(Data in this exercise begins)

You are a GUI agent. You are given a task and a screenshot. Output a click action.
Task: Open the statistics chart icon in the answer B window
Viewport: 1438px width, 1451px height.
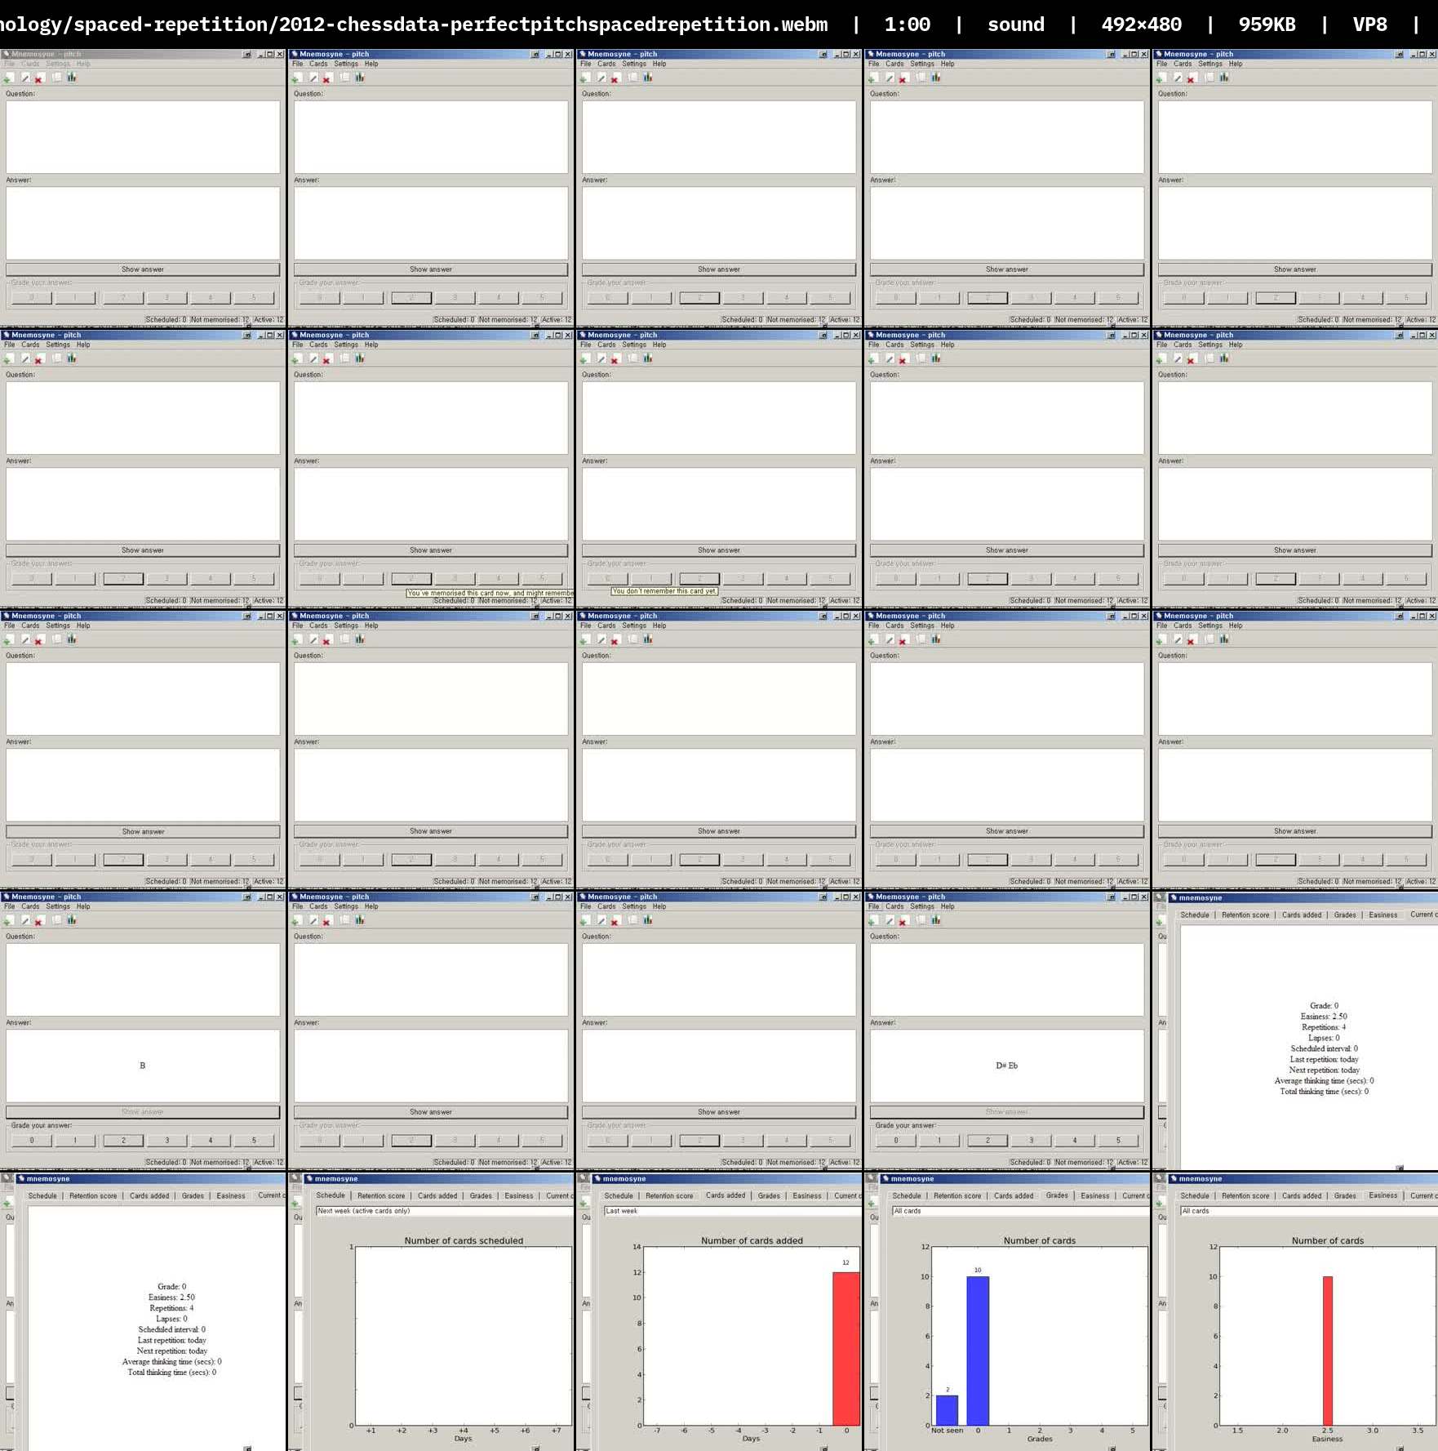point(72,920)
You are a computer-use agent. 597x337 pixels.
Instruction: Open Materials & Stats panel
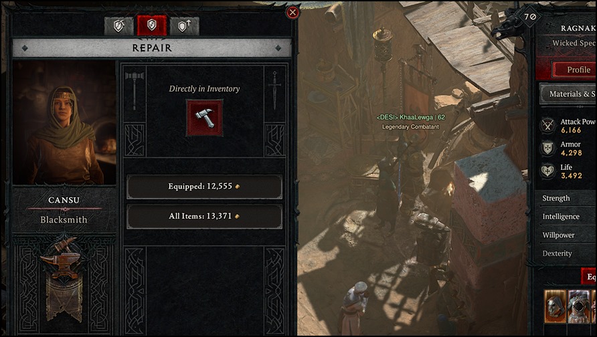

(Data in this exercise ends)

## Problem:
Every entry is to be transcribed exactly, but the pictures are to be left out.

## Exercise answer:
You are a GUI agent. You are given a task and a screenshot. Output a click action.
Task: Open the statistics chart icon in the answer B window
Viewport: 1438px width, 1451px height.
point(72,920)
You are a computer-use agent. 597x337 pixels.
Instruction: Open Materials & Stats panel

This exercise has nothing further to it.